What is needed is a verbatim copy of each record below.

[Collected data]
#####

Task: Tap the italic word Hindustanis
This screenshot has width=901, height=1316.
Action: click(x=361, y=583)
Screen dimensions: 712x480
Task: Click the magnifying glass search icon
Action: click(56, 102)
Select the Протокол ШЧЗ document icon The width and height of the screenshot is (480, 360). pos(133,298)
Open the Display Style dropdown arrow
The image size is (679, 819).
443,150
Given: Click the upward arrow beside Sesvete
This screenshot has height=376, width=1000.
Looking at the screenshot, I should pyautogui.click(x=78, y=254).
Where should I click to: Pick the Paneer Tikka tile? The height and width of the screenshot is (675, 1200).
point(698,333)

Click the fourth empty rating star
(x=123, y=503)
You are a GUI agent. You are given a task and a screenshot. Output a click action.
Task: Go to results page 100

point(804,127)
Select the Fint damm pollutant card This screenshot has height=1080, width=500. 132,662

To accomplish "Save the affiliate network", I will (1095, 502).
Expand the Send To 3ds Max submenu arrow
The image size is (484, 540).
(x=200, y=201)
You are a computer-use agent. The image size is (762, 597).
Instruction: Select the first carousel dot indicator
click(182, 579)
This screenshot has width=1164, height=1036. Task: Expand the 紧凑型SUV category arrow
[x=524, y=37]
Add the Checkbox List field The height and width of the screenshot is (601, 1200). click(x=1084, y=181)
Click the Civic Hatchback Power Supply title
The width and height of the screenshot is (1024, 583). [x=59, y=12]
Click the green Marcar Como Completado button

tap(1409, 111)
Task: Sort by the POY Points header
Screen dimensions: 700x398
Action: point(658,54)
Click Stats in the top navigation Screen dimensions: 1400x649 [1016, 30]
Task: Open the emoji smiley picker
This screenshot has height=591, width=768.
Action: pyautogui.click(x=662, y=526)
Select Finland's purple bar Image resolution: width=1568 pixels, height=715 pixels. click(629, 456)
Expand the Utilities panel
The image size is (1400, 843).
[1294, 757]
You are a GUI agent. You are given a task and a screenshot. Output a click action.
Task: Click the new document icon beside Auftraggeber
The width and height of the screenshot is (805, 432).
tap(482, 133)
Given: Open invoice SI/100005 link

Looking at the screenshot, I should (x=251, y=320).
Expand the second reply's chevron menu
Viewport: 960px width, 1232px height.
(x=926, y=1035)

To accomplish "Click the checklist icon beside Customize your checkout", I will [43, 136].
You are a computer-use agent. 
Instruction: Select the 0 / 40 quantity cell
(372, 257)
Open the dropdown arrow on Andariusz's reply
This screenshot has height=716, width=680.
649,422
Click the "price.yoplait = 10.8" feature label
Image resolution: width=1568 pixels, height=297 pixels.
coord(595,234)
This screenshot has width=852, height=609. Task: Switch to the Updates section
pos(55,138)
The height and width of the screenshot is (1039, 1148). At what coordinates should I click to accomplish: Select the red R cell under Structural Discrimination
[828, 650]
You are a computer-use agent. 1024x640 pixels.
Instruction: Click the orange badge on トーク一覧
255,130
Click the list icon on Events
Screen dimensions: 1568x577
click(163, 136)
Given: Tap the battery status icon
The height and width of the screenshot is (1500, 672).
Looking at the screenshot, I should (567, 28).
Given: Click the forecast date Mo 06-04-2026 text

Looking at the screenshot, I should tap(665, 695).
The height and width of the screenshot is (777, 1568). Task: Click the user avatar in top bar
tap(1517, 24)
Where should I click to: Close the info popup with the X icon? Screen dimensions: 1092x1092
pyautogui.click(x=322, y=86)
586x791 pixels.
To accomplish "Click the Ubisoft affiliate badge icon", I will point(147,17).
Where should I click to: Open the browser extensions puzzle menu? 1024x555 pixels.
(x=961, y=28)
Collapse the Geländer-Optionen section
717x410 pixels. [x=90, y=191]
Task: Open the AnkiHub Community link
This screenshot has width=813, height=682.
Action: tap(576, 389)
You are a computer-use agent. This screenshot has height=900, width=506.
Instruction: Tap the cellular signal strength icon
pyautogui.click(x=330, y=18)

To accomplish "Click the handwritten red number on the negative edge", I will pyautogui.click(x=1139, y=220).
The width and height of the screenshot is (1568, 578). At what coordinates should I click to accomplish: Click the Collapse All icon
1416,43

#####

*TASK RESULT*.
Task: Tap the italic word Hindustanis
This screenshot has width=901, height=1316.
Action: click(x=361, y=583)
Screen dimensions: 712x480
Task: Click the magnifying glass search icon
Action: click(56, 102)
Select the Протокол ШЧЗ document icon The width and height of the screenshot is (480, 360). pos(133,298)
Open the Display Style dropdown arrow
The image size is (679, 819).
443,150
Given: Click the upward arrow beside Sesvete
This screenshot has height=376, width=1000.
Looking at the screenshot, I should pyautogui.click(x=78, y=254).
Where should I click to: Pick the Paneer Tikka tile? The height and width of the screenshot is (675, 1200).
point(698,333)

Click the fourth empty rating star
(x=123, y=503)
You are a GUI agent. You are given a task and a screenshot. Output a click action.
Task: Go to results page 100

point(804,127)
Select the Fint damm pollutant card This screenshot has height=1080, width=500. 132,662

To accomplish "Save the affiliate network", I will (1095, 502).
Expand the Send To 3ds Max submenu arrow
The image size is (484, 540).
(x=200, y=201)
You are a computer-use agent. The image size is (762, 597).
Instruction: Select the first carousel dot indicator
click(182, 579)
This screenshot has width=1164, height=1036. Task: Expand the 紧凑型SUV category arrow
[x=524, y=37]
Add the Checkbox List field The height and width of the screenshot is (601, 1200). click(x=1084, y=181)
Click the Civic Hatchback Power Supply title
The width and height of the screenshot is (1024, 583). [x=59, y=12]
Click the green Marcar Como Completado button

tap(1409, 111)
Task: Sort by the POY Points header
Screen dimensions: 700x398
Action: point(658,54)
Click Stats in the top navigation Screen dimensions: 1400x649 [1016, 30]
Task: Open the emoji smiley picker
This screenshot has height=591, width=768.
Action: pyautogui.click(x=662, y=526)
Select Finland's purple bar Image resolution: width=1568 pixels, height=715 pixels. click(629, 456)
Expand the Utilities panel
The image size is (1400, 843).
[1294, 757]
You are a GUI agent. You are given a task and a screenshot. Output a click action.
Task: Click the new document icon beside Auftraggeber
The width and height of the screenshot is (805, 432).
tap(482, 133)
Given: Open invoice SI/100005 link

Looking at the screenshot, I should (x=251, y=320).
Expand the second reply's chevron menu
Viewport: 960px width, 1232px height.
(x=926, y=1035)

To accomplish "Click the checklist icon beside Customize your checkout", I will [43, 136].
You are a computer-use agent. 
Instruction: Select the 0 / 40 quantity cell
(372, 257)
Open the dropdown arrow on Andariusz's reply
This screenshot has height=716, width=680.
649,422
Click the "price.yoplait = 10.8" feature label
Image resolution: width=1568 pixels, height=297 pixels.
coord(595,234)
This screenshot has width=852, height=609. Task: Switch to the Updates section
pos(55,138)
The height and width of the screenshot is (1039, 1148). At what coordinates should I click to accomplish: Select the red R cell under Structural Discrimination
[828, 650]
You are a computer-use agent. 1024x640 pixels.
Instruction: Click the orange badge on トーク一覧
255,130
Click the list icon on Events
Screen dimensions: 1568x577
click(163, 136)
Given: Tap the battery status icon
The height and width of the screenshot is (1500, 672).
Looking at the screenshot, I should (567, 28).
Given: Click the forecast date Mo 06-04-2026 text

Looking at the screenshot, I should tap(665, 695).
The height and width of the screenshot is (777, 1568). Task: Click the user avatar in top bar
tap(1517, 24)
Where should I click to: Close the info popup with the X icon? Screen dimensions: 1092x1092
pyautogui.click(x=322, y=86)
586x791 pixels.
To accomplish "Click the Ubisoft affiliate badge icon", I will point(147,17).
Where should I click to: Open the browser extensions puzzle menu? 1024x555 pixels.
(x=961, y=28)
Collapse the Geländer-Optionen section
717x410 pixels. [x=90, y=191]
Task: Open the AnkiHub Community link
This screenshot has width=813, height=682.
Action: tap(576, 389)
You are a computer-use agent. This screenshot has height=900, width=506.
Instruction: Tap the cellular signal strength icon
pyautogui.click(x=330, y=18)

To accomplish "Click the handwritten red number on the negative edge", I will pyautogui.click(x=1139, y=220).
The width and height of the screenshot is (1568, 578). At what coordinates should I click to accomplish: Click the Collapse All icon
1416,43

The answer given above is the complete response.